Optimize iteration in DatasetInstance model + SA2.0 fix #16776

jdavcs · 2023-10-02T14:17:16Z

This is both an optimization and a SQLAlchemy 2.0 fix.

There's no need to prepopulate 2 lists pulling all records from the database, then concatenate them into one list, then iterate. Instead we simply chain the iterators: that way we don't pull everything from the database upfront, and exit the iteration early if condition met.

Ref: #12541

How to test the changes?

(Select all options that apply)

I've included appropriate automated tests.
This is a refactoring of components with existing test coverage.
Instructions for manual testing are as follows:
1. [add testing steps and prerequisites here if you didn't write automated tests covering all your changes]

License

I agree to license these and all my past contributions to the core galaxy codebase under the MIT license.

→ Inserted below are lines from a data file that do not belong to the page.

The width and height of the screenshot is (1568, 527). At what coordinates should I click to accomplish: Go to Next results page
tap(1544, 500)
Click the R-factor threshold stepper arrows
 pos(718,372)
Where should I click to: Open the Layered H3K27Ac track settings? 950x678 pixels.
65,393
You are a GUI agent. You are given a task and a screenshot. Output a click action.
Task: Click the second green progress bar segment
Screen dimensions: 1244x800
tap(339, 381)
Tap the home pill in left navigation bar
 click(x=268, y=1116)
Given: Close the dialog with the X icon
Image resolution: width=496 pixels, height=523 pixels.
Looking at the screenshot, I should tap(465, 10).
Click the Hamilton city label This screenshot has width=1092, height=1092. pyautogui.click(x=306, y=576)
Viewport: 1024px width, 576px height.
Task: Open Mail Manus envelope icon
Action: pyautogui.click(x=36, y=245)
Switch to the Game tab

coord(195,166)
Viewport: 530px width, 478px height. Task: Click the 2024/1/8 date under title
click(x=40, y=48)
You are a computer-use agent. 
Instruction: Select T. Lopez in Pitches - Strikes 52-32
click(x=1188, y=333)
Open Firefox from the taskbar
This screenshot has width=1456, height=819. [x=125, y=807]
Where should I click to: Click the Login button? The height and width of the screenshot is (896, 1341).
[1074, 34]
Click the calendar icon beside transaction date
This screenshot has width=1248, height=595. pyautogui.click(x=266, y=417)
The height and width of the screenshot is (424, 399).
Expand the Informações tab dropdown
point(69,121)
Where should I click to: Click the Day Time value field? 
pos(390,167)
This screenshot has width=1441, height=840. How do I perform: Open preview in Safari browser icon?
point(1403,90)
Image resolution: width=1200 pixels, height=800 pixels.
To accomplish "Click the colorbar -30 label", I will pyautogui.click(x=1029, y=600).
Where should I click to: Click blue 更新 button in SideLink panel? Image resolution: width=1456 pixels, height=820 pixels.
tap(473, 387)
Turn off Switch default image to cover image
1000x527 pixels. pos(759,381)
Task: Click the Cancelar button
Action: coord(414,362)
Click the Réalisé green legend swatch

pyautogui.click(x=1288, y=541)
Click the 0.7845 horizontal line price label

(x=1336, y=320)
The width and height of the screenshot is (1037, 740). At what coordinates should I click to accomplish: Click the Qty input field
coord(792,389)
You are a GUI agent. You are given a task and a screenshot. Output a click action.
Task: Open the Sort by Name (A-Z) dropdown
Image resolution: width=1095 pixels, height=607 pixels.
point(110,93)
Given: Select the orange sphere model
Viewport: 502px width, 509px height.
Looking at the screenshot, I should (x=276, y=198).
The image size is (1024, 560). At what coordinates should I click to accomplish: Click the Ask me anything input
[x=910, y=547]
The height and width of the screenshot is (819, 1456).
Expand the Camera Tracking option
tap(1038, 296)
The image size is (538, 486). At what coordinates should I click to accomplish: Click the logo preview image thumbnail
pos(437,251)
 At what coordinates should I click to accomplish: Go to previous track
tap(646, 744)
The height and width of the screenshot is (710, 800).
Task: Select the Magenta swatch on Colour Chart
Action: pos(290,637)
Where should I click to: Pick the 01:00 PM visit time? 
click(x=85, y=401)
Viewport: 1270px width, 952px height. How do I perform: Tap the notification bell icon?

No need to make lists before iteration given possible early termination

bgruening · 2023-10-02T14:48:21Z

lib/galaxy/model/__init__.py

@@ -4487,10 +4488,9 @@ def ok_to_edit_metadata(self):
        # prevent modifying metadata when dataset is queued or running as input/output
        # This code could be more efficient, i.e. by using mappers, but to prevent slowing down loading a History panel, we'll leave the code here for now


should this comment now go away?

Well now that you mention it... I've looked at the generated queries. Given that this needs to be efficient, we can do better.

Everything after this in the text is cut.